MULLING – Puluhan mahasiswa seluruh jurusan Universitas Bravijaya (UB) Muling mengunjungi Kampung Budaya Pulojian (KBP). Mereka hadir untuk mendalami secara komprehensif berbagai kemampuan KBP yang digagas Deming di sini.
KBP Malang merupakan salah satu kampung budaya bertema di kota yang memiliki segudang sejarah dan hingga saat ini merayakan kebudayaan melalui berbagai kegiatan seni dan budaya. Mulai dari makam Mubah Reny sang penemu topeng Maling yang dikenal dengan lokasi sumur Can Dades di kota Maling, berbagai kegiatan seperti tari topeng Maling, membatik, pembuatan topeng Maling dan kegiatan lainnya. Baca Juga: Festival KBP Dolanan sarat pesan moral yang baik.
Amanda, mahasiswi Psikologi UB, mengatakan pihaknya ingin mendalami ruang budaya di KBP.
“Kami melihat KBP terus berupaya sebagai komitmen melestarikan budaya lokal,” kata Amanda, Jumat (15/11/2024) di KBP, Polujan, Bilambang, Kota Malang.
Amanda yang berasal dari Makassar melihat ada hal baru setelah melakukan pencarian fakta di KBP. “Antara lain, KBP mengadakan perayaan HUT tahunan, pelatihan rutin membatik, menari, dan lain-lain,” ujarnya.
Pooja yang merupakan mahasiswa Jurusan Zoologi UB Malang mengatakan, pihaknya ingin mengetahui partisipasi generasi muda dalam melestarikan seni dan budaya setempat. “Rendahnya partisipasi pemuda dan pelajar dalam pelestarian seni dan budaya daerah menjadi permasalahan dan tantangan bagi KBP yang perlu diatasi.” ujar murid Setobandu ini.
Mita, mahasiswa Perencanaan Wilayah dan Kota (PWK) UB Malang, kembali memaparkan penemuannya. Ia mengamati bahwa tidak adanya partisipasi perguruan tinggi dalam kegiatan pelestarian seni dan budaya lokal merupakan masalah PR yang besar.
Mahasiswa asal Maling ini mengatakan, “Kami berharap perguruan tinggi turut berkontribusi terhadap pelestarian seni dan budaya daerah melalui pendidikan, pengajaran, penelitian/kajian dan penyebaran informasi.”
Pendiri KBP, Kay Deming berharap hadirnya puluhan mahasiswa yang ingin belajar KBP bukan sekedar kewajiban memenuhi persyaratan mata kuliah. Namun, ada kesinambungan.

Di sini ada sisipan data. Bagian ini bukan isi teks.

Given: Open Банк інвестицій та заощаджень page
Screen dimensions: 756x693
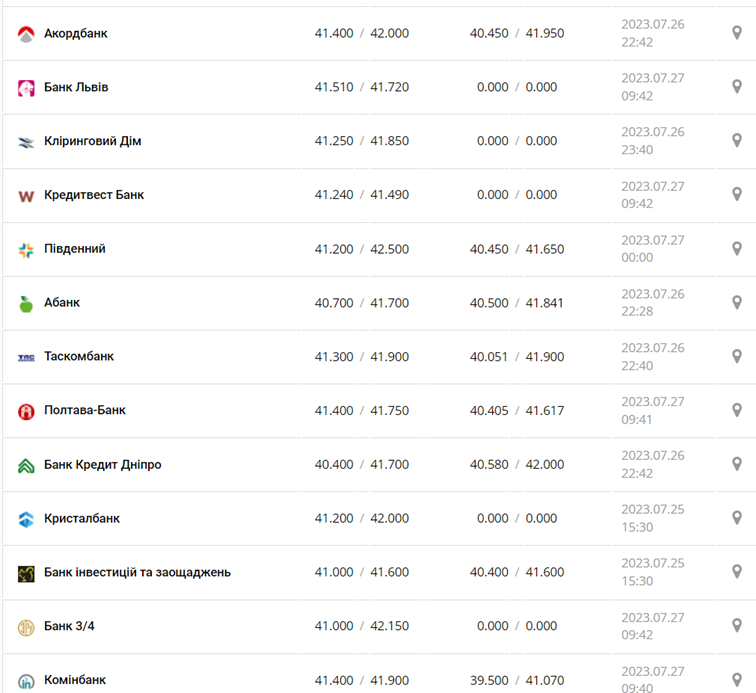Looking at the screenshot, I should point(137,572).
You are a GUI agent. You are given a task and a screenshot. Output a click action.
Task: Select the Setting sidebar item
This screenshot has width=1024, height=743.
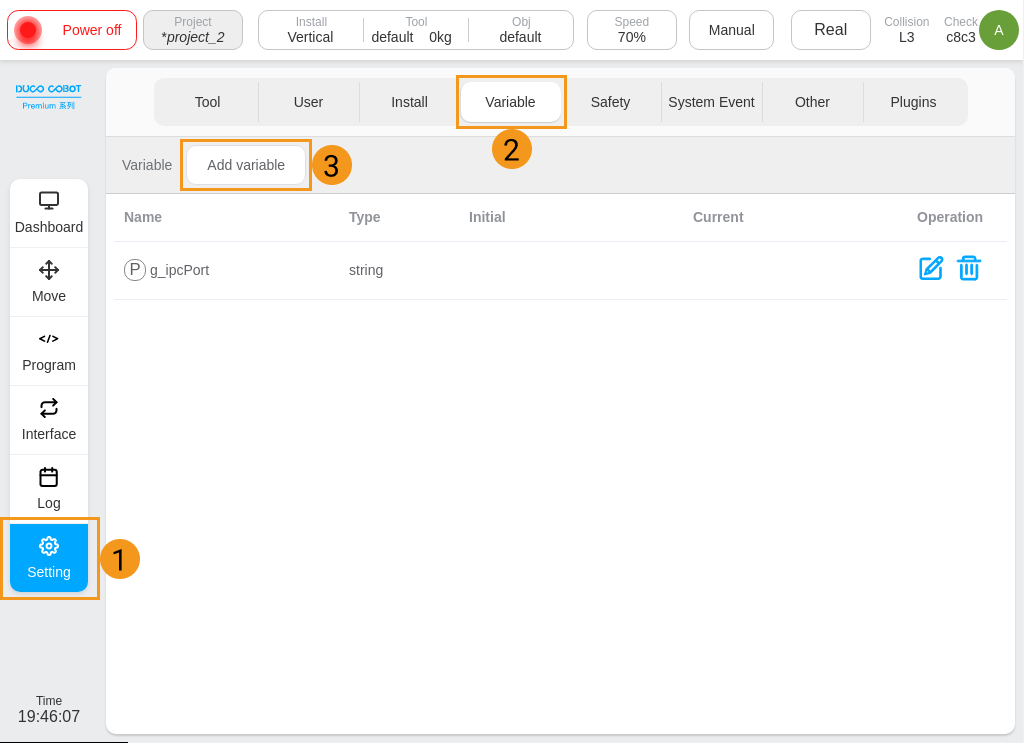pos(49,558)
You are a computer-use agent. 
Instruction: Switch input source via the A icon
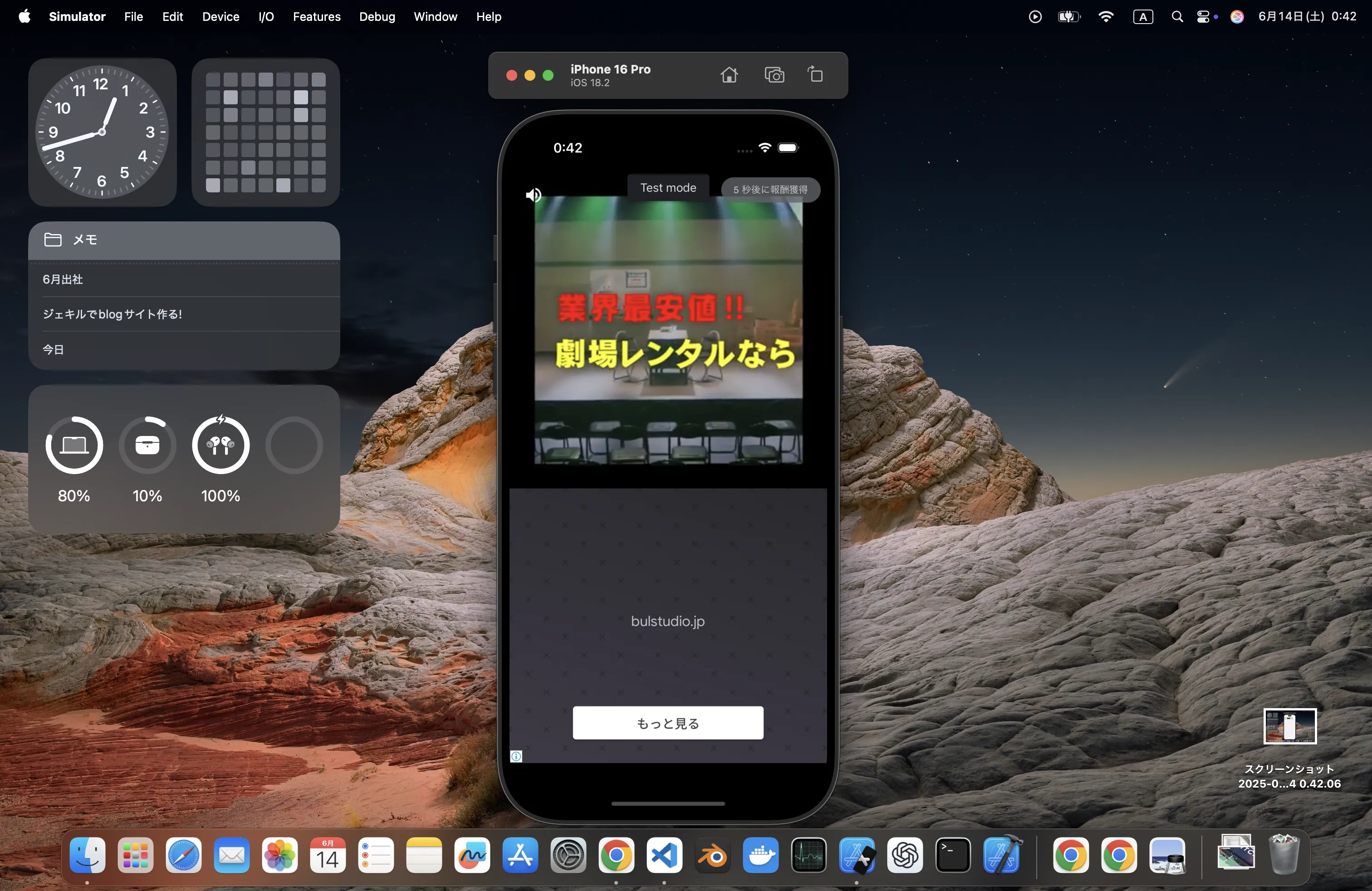tap(1142, 17)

Kay Deming juga mengembangkan gagasan pentahelix (banyak sisi) untuk diterapkan pada kegiatan pelestarian seni dan budaya setempat. Dijelaskannya: “Unsur pemerintah, akademisi, organisasi atau pelaku dunia usaha, masyarakat atau komunitas, dan media bersatu dalam koordinasi dan komitmen terhadap pengembangan seni dan budaya lokal yang tetap mengedepankan kearifan lokal dan sumber daya lokal.”